Can drugs be affecting the Cubs number 1 player, after his 91 million contract is a done deal?
He looks as if he is in a haze; and he is playing foolishly, as his loses and errors pile up; fans have had enough!
He needs a long rest, starting tomorrow.
Posted by: Joan A. Conway | September 04, 2007 at 01:20 PM
FAXED the Cubs a few weeks ago and told Pat and Ron to stay positive, it is just a game, and the investment might not pay off this year.
Ron had a fit and said the fans will not have it, in today's market winning is everything, and the idea that it is just a game doesn't cut it.
Pat thought the investment might have a 3-4 year window of an opportunity to pay off, liked the idea of staying positive, and that the fans were looking for a "high."
After the opening game with the Houston series that went into overtime, the Cubs couldn't accomplish it. My money is on them not accomplishing it, being positive takes lots of practice to change behavior.
Posted by: Joan A. Conway | September 12, 2007 at 01:57 PM
Of Concern that some athletes need more love then others.
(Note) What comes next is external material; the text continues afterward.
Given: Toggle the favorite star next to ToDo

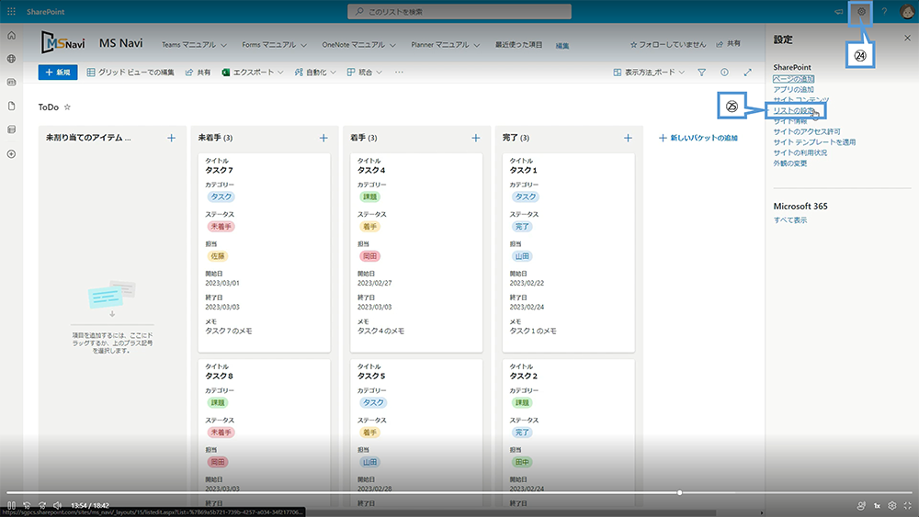Looking at the screenshot, I should [67, 107].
Carlos Zambrano needed more rest then Greg Maddux during his career, Jake Peavy's, gonna win Cy Young, done it 2-3 times this year, and Ben Sheets will do it tonight, 9/19/07.
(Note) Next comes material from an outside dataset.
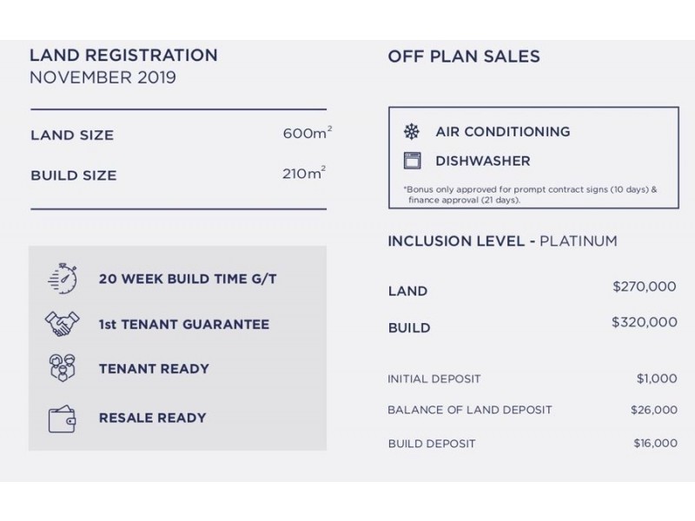
Task: Click the dishwasher appliance icon
Action: 411,161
Zambrano is still defensive, like a cheating husband, with "I felt good," and "It was a good game for me." Emphasis on 'for me,' is this the same guy who could do a leap-of-faith contract for $91.5 million?
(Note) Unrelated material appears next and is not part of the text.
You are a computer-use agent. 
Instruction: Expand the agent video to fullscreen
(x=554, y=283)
One look at this seedy-eyed young male tells me he is an allegedly fraudulent player, who slipped through the ballpark gate.
Recently, the Cubs sought any excuse to pump more money into the club, as a reinsurance, for anticipatory ticket revenue streams, to cover fixed payroll costs already incurred, with their obvious Zambrano, READ: a black and red mythical zibra-like gamble, arbitrary decision.
Competition is never pure in any sport, and especially where the stakes are as high as the major league.
"In sports, competition is defined and is done so to make the sport entertaining." by Randy Picker.
Posted by: Joan A. Conway | September 19, 2007 at 01:12 PM
Zebra not zibra!
Posted by: Joan A. Conway | October 04, 2007 at 07:13 PM
Do you like your chances this weekend?
Remember the Cubs Organization has 3 to 4 years to recapture its investment of $400,000,000.
Anticipation or lost enthusiasm, tickets still sell!
Chicagoans are starved for home-grown entertainment and going to the ballparker on 87 degree days meets the ticket win or lose.
Anyway Cub fans are hardened to their Cubies inability to execute during the playoffs.
There is another year for us s_____(S).